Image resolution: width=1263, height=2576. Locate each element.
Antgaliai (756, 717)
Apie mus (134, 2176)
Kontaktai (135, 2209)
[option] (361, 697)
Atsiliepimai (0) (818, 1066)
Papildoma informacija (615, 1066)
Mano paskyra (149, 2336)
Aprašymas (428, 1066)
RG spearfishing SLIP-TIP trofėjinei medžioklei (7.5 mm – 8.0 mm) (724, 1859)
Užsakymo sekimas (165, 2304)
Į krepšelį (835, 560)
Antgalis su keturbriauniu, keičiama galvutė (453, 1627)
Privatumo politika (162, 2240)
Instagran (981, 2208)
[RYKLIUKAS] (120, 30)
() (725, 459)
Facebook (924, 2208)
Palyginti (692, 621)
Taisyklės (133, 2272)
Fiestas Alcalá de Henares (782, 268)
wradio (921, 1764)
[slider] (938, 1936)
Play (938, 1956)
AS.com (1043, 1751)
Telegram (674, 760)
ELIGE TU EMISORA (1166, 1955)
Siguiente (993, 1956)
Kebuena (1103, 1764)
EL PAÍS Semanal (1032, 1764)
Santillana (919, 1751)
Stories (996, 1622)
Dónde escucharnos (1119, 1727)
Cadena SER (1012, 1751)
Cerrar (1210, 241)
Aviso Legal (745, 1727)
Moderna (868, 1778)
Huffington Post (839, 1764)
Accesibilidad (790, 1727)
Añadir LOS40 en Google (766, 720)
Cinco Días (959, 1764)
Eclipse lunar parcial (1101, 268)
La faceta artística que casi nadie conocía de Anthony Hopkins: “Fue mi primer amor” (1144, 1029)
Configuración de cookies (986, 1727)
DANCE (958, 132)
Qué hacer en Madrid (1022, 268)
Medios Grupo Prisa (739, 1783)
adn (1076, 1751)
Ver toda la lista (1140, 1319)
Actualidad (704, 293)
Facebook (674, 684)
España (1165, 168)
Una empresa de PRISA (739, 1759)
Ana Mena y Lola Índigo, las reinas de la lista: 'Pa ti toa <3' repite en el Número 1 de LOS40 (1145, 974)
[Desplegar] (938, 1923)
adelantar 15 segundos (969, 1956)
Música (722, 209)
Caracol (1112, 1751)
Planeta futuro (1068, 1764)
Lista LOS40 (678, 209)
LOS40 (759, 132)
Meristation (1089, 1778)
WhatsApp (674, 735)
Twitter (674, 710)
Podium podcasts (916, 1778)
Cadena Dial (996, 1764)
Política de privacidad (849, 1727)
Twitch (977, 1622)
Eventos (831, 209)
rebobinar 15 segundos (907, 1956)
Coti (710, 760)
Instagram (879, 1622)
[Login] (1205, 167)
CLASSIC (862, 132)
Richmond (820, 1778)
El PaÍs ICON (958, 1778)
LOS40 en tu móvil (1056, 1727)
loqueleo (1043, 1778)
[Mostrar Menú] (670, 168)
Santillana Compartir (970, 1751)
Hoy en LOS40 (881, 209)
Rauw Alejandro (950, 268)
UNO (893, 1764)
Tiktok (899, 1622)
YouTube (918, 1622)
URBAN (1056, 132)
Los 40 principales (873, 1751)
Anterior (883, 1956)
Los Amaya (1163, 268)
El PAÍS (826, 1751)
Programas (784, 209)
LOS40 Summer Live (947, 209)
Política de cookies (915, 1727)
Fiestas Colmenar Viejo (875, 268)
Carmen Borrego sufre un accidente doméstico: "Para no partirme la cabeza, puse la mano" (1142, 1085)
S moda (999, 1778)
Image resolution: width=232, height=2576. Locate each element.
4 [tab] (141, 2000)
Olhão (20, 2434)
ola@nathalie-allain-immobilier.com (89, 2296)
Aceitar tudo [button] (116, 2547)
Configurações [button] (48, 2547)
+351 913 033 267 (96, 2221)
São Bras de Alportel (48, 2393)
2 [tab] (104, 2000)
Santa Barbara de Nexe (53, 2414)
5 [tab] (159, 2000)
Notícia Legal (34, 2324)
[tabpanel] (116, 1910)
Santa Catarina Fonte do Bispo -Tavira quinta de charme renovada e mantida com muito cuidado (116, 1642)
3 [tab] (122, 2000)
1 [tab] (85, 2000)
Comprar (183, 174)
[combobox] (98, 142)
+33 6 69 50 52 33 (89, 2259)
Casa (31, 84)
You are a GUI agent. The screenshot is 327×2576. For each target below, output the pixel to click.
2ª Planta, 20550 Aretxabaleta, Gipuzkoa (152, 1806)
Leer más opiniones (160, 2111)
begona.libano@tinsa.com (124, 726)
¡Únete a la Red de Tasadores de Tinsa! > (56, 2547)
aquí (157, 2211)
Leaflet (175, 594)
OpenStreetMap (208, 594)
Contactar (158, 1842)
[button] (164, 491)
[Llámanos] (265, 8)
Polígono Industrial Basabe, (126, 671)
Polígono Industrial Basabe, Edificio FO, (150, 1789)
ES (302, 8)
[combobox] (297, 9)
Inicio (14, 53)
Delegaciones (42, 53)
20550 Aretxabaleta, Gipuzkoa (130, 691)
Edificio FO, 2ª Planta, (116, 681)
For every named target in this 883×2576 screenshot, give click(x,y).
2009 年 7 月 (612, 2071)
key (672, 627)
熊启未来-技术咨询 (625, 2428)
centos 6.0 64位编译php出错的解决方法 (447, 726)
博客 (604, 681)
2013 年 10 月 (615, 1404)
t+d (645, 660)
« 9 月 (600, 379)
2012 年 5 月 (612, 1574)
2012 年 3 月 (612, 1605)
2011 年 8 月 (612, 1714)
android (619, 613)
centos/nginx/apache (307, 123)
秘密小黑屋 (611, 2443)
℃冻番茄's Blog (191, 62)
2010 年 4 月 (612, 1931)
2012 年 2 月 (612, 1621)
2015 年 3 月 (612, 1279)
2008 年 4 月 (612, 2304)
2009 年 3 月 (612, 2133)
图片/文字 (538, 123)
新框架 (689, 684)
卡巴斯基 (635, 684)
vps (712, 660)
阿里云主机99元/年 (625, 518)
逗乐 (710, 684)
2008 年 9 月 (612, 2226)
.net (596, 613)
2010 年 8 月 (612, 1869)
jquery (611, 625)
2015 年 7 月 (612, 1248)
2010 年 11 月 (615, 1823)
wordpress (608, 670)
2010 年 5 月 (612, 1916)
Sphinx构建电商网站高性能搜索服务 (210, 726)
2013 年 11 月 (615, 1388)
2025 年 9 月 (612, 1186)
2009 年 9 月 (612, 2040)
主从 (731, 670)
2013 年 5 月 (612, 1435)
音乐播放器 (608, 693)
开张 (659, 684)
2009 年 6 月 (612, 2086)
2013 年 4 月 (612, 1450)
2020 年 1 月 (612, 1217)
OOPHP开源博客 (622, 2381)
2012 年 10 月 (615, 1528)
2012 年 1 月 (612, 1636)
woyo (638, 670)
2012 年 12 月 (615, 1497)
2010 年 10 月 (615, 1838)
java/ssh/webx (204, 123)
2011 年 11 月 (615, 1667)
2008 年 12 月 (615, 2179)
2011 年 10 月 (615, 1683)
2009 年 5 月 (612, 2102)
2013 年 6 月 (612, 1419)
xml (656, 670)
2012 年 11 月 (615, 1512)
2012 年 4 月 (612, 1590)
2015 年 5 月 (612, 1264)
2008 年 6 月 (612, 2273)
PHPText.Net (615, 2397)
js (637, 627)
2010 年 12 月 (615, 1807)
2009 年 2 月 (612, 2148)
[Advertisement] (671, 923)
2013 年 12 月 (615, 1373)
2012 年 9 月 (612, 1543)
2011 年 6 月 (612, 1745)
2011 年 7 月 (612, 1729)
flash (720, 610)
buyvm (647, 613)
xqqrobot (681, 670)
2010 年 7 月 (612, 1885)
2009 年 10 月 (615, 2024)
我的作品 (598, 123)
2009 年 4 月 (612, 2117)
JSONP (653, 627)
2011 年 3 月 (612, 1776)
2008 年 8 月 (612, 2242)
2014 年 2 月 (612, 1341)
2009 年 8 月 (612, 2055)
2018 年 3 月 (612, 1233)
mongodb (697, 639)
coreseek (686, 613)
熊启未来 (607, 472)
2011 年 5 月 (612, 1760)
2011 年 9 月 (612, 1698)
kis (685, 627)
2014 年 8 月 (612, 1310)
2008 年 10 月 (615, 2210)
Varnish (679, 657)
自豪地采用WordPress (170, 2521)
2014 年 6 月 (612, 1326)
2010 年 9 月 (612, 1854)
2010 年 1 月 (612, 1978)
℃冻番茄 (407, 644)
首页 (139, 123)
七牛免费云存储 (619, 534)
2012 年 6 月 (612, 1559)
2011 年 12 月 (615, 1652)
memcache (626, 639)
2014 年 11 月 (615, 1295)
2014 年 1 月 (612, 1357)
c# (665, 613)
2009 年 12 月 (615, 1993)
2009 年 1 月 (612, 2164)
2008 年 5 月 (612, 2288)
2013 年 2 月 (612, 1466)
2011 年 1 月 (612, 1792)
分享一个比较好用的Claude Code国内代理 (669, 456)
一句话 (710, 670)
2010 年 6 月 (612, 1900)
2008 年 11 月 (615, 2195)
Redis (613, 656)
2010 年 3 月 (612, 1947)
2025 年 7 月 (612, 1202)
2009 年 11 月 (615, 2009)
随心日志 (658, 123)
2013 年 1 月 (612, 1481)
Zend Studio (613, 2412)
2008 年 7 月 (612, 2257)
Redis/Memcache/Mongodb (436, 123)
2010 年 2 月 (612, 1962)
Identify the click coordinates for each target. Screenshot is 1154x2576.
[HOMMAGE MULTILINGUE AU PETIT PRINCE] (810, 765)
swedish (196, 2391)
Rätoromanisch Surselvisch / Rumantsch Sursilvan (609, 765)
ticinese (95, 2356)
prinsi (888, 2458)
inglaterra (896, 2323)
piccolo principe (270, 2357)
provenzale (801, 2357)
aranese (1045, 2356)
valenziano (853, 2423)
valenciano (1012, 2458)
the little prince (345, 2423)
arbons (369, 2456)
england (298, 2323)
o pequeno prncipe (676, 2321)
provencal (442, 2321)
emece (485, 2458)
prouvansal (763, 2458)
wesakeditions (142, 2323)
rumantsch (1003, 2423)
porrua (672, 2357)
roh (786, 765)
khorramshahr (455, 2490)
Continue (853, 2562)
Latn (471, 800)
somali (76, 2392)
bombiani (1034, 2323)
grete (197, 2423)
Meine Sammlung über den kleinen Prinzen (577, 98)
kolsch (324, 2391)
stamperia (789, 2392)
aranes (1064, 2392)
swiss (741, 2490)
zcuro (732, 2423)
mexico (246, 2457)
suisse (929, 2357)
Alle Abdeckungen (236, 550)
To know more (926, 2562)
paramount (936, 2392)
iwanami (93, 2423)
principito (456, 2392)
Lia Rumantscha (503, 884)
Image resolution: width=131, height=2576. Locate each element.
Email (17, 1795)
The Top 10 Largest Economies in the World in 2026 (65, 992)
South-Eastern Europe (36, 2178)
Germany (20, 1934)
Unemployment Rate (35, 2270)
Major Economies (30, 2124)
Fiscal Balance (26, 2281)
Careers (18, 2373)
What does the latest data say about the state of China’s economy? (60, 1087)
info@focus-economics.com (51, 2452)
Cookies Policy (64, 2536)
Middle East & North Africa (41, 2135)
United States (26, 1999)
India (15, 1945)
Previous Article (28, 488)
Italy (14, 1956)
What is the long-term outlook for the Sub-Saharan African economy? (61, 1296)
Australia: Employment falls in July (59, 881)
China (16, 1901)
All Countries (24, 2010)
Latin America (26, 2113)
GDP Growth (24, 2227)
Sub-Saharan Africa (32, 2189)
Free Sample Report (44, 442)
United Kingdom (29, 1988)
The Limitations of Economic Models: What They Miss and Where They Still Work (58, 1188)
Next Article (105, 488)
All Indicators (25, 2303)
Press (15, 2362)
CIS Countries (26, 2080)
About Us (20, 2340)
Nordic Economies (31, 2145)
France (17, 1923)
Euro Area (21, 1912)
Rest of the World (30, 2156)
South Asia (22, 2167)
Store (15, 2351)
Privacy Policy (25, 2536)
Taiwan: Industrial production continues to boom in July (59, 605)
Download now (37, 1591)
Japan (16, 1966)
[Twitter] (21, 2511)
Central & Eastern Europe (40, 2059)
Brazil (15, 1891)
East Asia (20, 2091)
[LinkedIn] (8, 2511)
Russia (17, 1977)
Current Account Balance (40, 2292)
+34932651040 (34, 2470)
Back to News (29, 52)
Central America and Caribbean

* **WHAT IS BEING ASKED**:
Nothing but the lines above from the one containing "xqqrobot (681, 670)" through the one containing "coreseek (686, 613)" should appear in the answer, each repeated exactly.

* **REPLY**:
xqqrobot (681, 670)
2010 年 7 月 (612, 1885)
2009 年 10 月 (615, 2024)
我的作品 (598, 123)
2009 年 4 月 (612, 2117)
JSONP (653, 627)
2011 年 3 月 (612, 1776)
2008 年 8 月 (612, 2242)
2014 年 2 月 (612, 1341)
2009 年 8 月 (612, 2055)
2018 年 3 月 (612, 1233)
mongodb (697, 639)
coreseek (686, 613)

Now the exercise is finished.